With their debut album in 2018, Mode, Puerto Rico's Epilogio carved out a thoroughly contemporary place within a lineage of Latin psych rock and disco. Formed a few years back, the quartet operated from smaller venues on tours of Mexico at a time when rock was being overshadowed by Latin trap, distinguishing themselves in their Geordi La Forge-esque. masks and all-white tracksuits. Tracks like “Sonido Infinito”, “Submarina Club” and “Otro Nivel” channeled inspiration from 70s Argentinian rockers Almendra and Pescado Rabioso along with dream pop and acid jazz into a sleek, subdued funk.
Five years later, the team is applying its retro obsessions to more ambitious goals Chrome Rx, a concept album about a special pill that lulls those who take it into a deep sleep full of fantastical dreams. They lean into the setup with indulgence, using it to alchemize sounds and genres: bolero interludes between surf-rock riffs. glam-metal guitar hooks and echoes of 80s new wave morphing into gloomy emo.
In continuation of the exhibition “La Pastilla de Tus Sueños, Pt. 1” (“The Pill of Your Dreams, Pt. 1”), the horn fanfare of “Pirámide” kicks off the night with a fusion of indie rock and electric sitar, courtesy of Peré Oudav. Peppered with references to heat, hallucinations and the pyramids, the song evokes an unusual desert landscape, an idea underlined by René Laloux's visuals. his music video. From this backdrop they shift to the pastoral '60s harmonies of “Hangar,” whose folky stings make it easy to picture Epilogio playing from a quaint fairground gazebo. “12AM,” by contrast, harnesses the arena-rock energy with crunchy drums and bluesy guitars, before morphing into a slick Tame Impala-esque shuffle accented by guitarist Marco Torres' cool croon.
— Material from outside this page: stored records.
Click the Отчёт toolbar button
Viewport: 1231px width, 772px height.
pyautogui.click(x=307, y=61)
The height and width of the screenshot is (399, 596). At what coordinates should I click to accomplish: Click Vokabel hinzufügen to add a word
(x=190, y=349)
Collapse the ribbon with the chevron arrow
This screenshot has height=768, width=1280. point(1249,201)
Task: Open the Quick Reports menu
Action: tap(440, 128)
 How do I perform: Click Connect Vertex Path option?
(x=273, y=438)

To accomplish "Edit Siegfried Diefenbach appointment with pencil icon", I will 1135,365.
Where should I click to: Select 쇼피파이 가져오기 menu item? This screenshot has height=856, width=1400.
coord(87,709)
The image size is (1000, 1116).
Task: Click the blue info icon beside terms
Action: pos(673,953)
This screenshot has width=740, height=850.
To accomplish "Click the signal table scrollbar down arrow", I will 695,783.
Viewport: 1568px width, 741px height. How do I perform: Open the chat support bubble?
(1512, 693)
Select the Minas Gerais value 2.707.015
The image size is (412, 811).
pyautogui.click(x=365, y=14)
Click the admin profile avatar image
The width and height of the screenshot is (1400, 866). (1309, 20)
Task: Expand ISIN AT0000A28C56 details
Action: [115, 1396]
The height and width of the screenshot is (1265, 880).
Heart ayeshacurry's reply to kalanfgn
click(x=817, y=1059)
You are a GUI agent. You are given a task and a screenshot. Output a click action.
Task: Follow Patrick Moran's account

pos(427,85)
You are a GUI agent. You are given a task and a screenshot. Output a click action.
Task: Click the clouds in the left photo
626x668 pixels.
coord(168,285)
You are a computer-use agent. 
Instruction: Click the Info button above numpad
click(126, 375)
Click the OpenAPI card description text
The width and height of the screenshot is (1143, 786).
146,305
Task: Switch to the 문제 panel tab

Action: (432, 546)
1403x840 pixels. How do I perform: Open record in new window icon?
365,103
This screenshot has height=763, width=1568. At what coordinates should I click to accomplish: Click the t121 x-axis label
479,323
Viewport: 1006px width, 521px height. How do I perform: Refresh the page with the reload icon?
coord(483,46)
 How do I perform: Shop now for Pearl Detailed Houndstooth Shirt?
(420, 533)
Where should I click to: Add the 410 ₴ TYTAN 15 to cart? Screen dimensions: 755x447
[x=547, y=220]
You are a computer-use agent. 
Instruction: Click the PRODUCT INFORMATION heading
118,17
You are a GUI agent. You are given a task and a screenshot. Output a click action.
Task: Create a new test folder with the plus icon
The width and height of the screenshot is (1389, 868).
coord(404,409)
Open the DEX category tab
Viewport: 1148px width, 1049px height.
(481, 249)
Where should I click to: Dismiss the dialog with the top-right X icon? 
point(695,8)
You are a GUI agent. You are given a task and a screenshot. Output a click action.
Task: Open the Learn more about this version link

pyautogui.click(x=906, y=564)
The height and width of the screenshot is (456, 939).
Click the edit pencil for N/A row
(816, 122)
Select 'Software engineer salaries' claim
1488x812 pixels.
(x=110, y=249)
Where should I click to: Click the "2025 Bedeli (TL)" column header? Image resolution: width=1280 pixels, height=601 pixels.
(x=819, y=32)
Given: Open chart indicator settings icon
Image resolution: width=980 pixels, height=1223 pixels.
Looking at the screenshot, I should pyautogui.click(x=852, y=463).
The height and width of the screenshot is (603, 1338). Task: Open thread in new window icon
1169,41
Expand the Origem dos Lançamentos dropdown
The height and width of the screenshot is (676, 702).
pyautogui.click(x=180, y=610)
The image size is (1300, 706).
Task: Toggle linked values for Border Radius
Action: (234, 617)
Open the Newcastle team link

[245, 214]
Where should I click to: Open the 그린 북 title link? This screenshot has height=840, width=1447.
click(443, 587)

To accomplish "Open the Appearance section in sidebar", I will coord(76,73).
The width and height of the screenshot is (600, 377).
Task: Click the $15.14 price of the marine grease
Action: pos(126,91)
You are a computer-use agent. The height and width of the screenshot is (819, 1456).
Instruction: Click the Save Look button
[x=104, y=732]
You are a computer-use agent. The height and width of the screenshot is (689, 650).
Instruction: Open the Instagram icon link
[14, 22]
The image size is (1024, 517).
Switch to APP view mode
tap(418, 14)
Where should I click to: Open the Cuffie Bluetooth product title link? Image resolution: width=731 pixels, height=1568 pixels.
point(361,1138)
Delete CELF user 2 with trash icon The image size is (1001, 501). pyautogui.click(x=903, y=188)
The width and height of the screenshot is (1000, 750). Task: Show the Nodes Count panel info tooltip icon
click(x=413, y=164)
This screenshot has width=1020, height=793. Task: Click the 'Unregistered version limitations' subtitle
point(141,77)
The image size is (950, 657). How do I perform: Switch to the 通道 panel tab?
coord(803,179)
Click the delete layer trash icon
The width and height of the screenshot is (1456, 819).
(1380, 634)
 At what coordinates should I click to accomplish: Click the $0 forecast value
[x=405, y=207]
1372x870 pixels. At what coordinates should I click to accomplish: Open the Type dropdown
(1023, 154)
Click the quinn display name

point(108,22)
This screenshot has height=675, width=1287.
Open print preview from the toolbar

Epilogio has released most of it Chrome RxHis tracks as singles for a year, and rightly so, the album feels like a collection of A-sides. “Circuito por Milan” and “Platicar” are tailor-made to slay live, so much so that they re-recorded the latter to include an extended jam they had done at the end of the gig. The ethereal “Molecular” marries funky wah-wah with chillout, while the solemn “Los Cuervos” – featuring guest vocals from Chango Menas of the now-disbanded band Índigo – pulls back the sheet and confirms what's really gnawing at its melancholy Epilogio: heartbreak of course, as always. It's all fun and games until you remember what you're trying to get away from. Beneath fantastical lyrics that outline the album's dream world—filled with explorers, racecar drivers, secret agents, and spacemen—lies a lurking angst: These are adventures meant for two.